We’ve just made it easier to find out what people are saying about anything on the web, anytime. The new Technorati This favelet can be used in three ways to put the power of Technorati to use on any web page you’re browsing:
- Select some text on any web page. Click the Technorati This favelet and it will search over 4.7 million weblogs for that text.
- While browsing any web page, click the Technorati This favelet and it will show you what bloggers are saying about that page right now.
- If the browser window is empty when you click the Technorati This favelet, it will ask you for a keyword or URL to search for.
Get the favelet.
We’ve been using them internally for a while, and it really makes a difference in my web browsing experience to get a quick view of what people are saying about any particular article, web page, company, keywords, or blog post.
Adam Bosworth put up a transcript of his talk from ICSOC 2004, and it is quite deep and profound. I’m too busy to add more commentary right now, but if you haven’t had a look, it is definitely worth a slow read – there’s lots of good meaty stuff in there, very resonant with my experience of software and service development and delivery. Worse is most definitely better.

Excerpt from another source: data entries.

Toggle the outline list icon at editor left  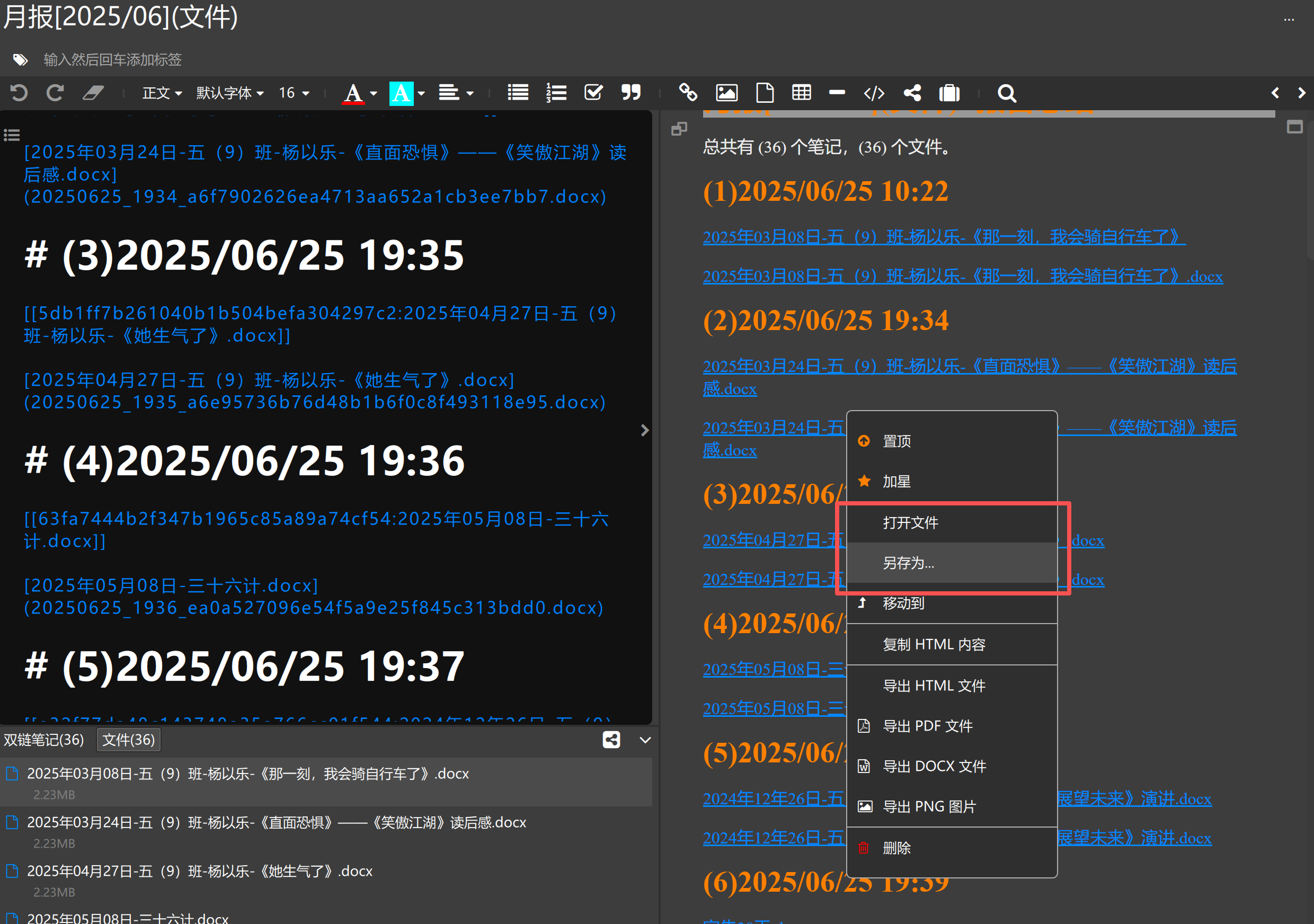[12, 135]
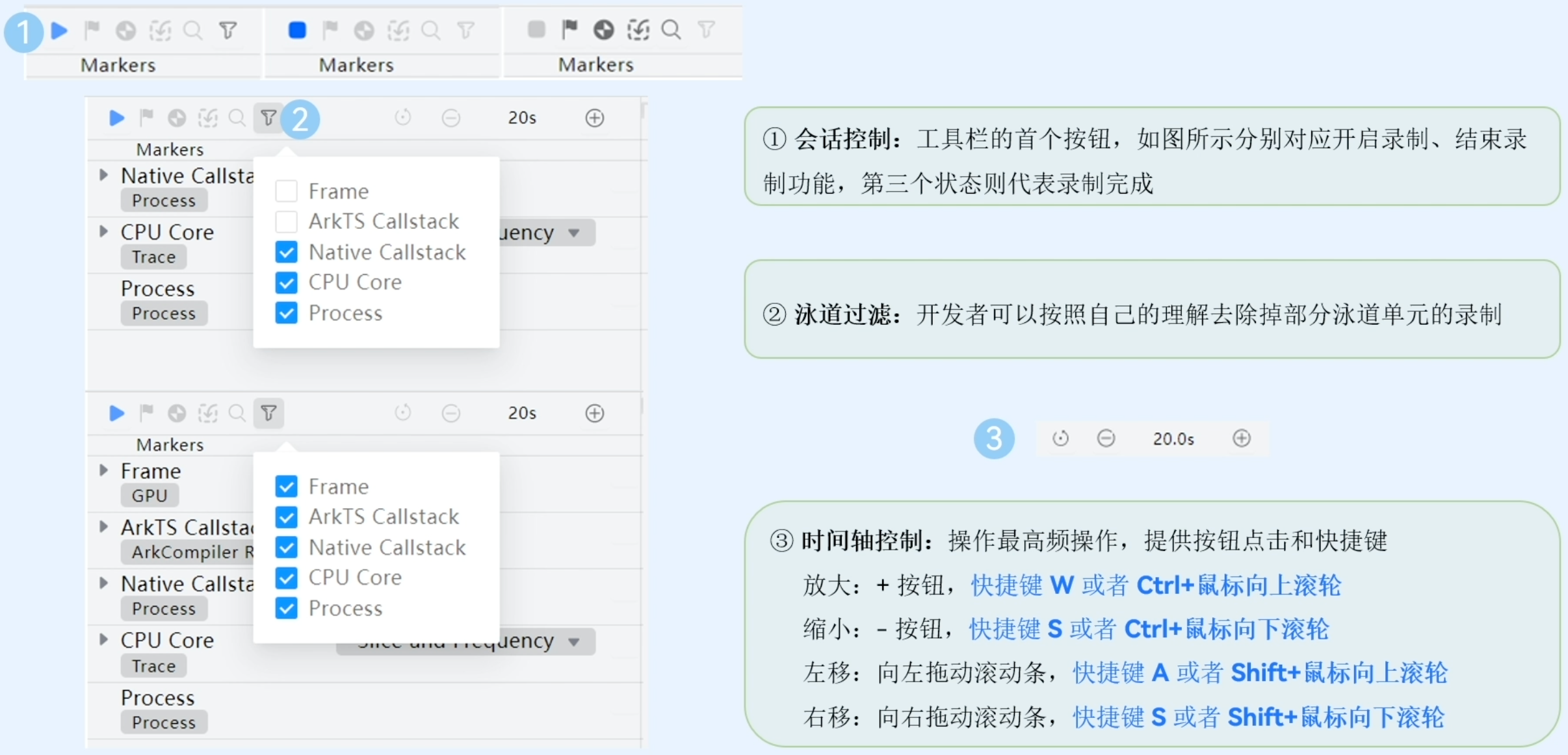Image resolution: width=1568 pixels, height=755 pixels.
Task: Click the minus zoom button next to 20.0s
Action: pyautogui.click(x=1106, y=439)
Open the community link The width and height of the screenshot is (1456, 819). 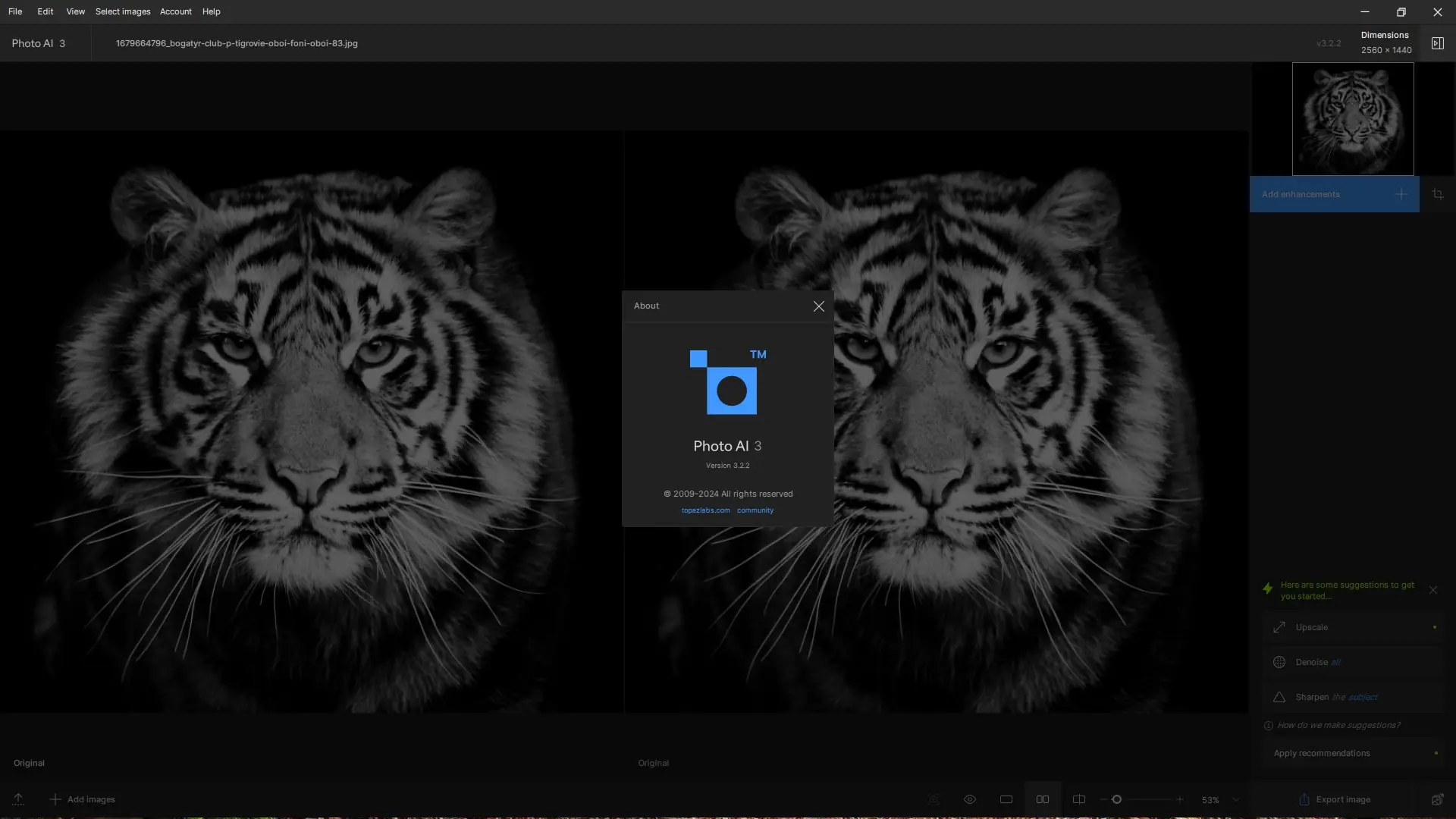click(x=755, y=510)
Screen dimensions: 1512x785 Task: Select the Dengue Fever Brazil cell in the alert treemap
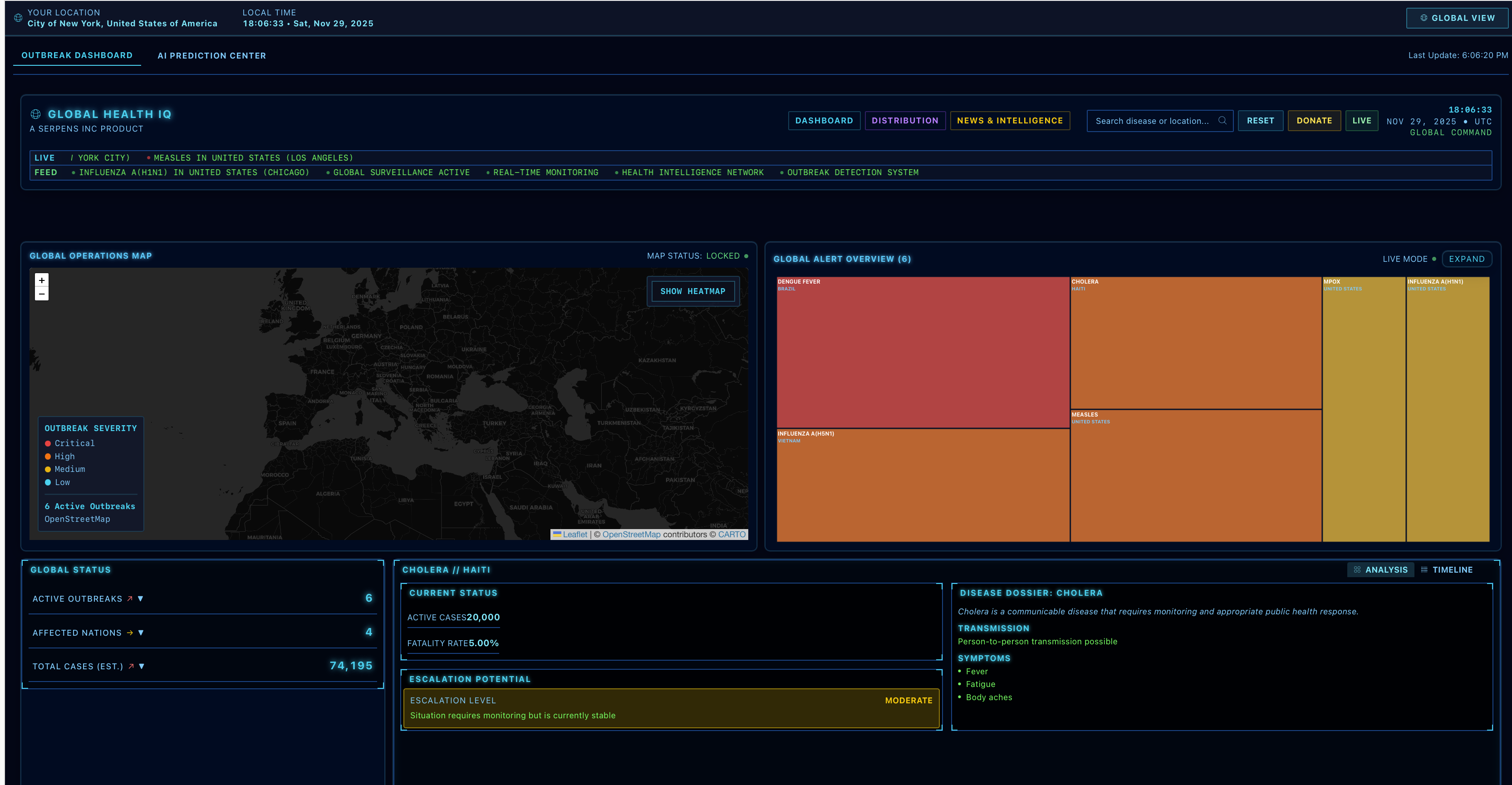[x=922, y=352]
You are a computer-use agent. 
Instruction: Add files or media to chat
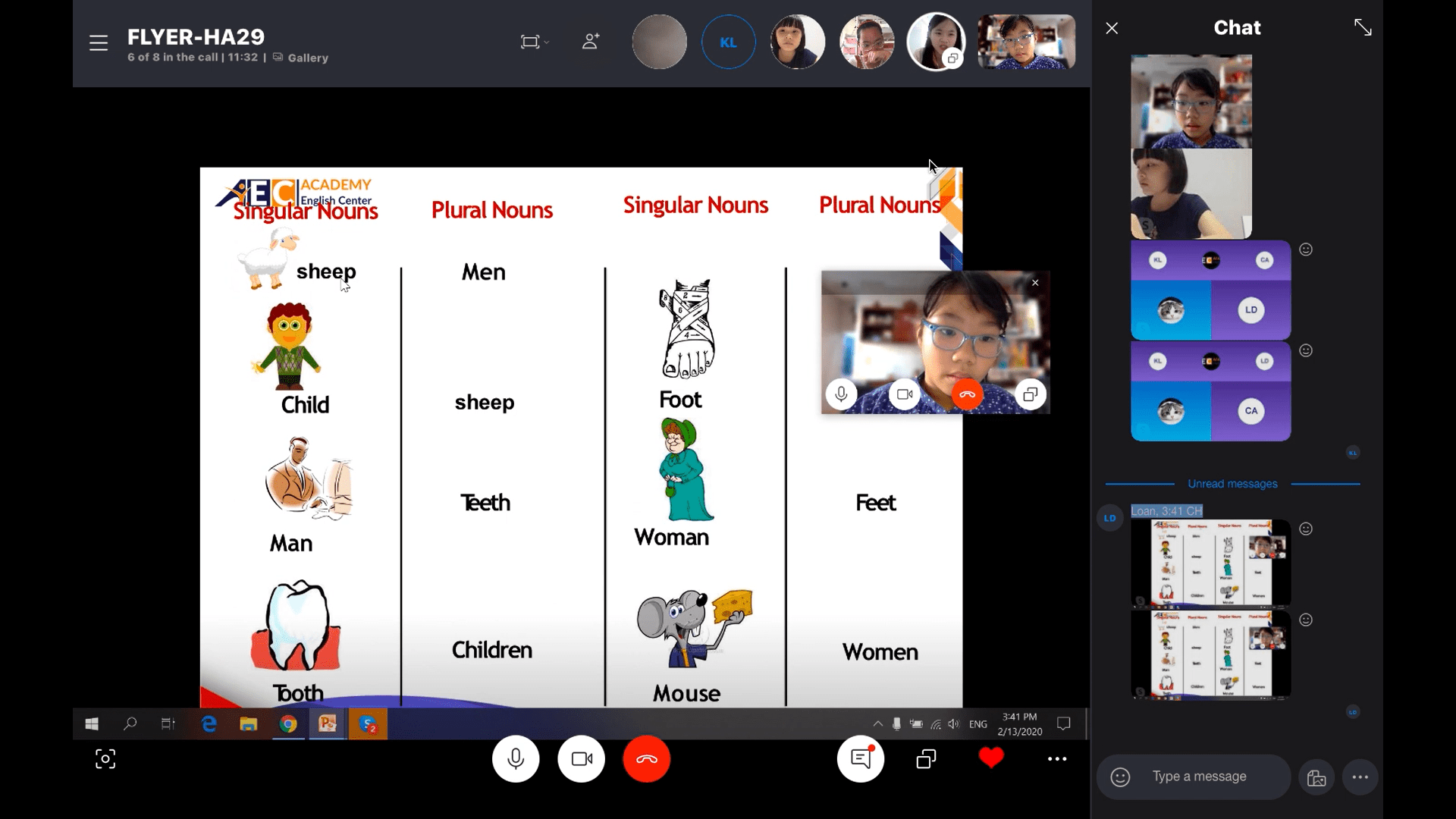[x=1316, y=777]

The folks on the Technorati team have been working really hard on a number of fixes, improvements, new features, and UI simplifications and tweaks that we’ve just rolled out.
The most significant improvements:
- Redesigned home page: Simpler = easier to understand (we hope!)
- Redesigned and reimplemented keyword search using an entirely revised backend and frontend:
- Much faster indexing: most posts are available minutes after creation
- Redone search results page we hope that this is more intuitive, and less cluttered.
- Better Metadata: Significantly improved permalink detection, as well as post titles.
- More data indexed: We currently index posts that are up to about a month old, and we’re going further and further back in our post archives every day, with the goal being to have almost 2 years of posts indexed soon.
- A new advanced search query language, chock full of new capabilities, including AND, NOT, OR, phrases in quotes, parentheses for word or phrase grouping, date ranges, and more.
- Faster results, and a more scalable backend: Query speed is improved, but we’re still working on our goal: making every query come back in under a second. Not there yet, but we’re doing everything in our power to get there.
- There’s still some bugs in the code, namely some occasions when a single post shows up multiple times in search results. We’re working hard on fixing this.
- Enhancements to Cosmos searches:
- Redone search results page: making search results from keyword and cosmos queries look almost the same, and better display of member photos
- Better post and blogroll detection
- Speed improvements although we’re working hard to continue to improve here as well.
- Our Thanksgiving developer’s contest we’re having a contest to thank our developers and to showcase some of their great code, and we’re giving away a new Mac Powerbook and a bunch of iSights (or equivalent gift certificates) for great new apps that use or integrate our APIs
- Some new features still in testing: but we wanted you to see these alpha features:
- Technorati Top 20 MP3s – MP3s on the web that are getting links from bloggers, updated hourly.
- The Technorati Top 20 MP3 Podcast feed, ready for your favorite podcast reader.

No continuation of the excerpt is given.